BEGIN Material for the task
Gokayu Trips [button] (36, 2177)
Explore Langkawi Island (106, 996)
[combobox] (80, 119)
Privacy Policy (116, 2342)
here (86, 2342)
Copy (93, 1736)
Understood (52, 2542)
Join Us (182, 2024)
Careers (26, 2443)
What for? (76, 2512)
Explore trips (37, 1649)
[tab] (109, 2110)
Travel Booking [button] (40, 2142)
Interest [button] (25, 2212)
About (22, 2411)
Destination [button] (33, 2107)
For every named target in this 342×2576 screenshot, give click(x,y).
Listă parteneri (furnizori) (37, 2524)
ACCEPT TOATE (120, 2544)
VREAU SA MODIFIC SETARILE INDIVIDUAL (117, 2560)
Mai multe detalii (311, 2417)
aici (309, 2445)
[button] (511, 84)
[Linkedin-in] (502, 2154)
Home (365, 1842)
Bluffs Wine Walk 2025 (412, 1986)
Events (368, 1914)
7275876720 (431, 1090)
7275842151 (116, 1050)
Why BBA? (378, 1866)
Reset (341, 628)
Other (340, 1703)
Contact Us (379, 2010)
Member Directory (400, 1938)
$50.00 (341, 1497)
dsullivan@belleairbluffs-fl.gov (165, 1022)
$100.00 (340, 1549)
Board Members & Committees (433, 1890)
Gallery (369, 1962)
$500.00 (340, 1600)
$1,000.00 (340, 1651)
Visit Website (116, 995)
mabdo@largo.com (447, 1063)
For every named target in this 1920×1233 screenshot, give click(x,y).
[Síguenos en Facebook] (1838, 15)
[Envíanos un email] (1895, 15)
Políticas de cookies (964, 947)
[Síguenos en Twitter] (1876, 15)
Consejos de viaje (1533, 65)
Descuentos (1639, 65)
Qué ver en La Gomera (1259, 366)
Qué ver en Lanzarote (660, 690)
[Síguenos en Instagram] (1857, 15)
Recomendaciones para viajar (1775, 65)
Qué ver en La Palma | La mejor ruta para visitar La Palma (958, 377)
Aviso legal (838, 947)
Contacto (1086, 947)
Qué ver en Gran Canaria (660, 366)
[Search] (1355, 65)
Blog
END Material for the task
◆ Problem requirements ◆
Go through the entries above and copy out every line that includes the word "click".

◆ Solution to the exercise ◆
For every named target in this 342×2576 screenshot, give click(x,y).
For every named target in this 1920×1233 screenshot, give click(x,y).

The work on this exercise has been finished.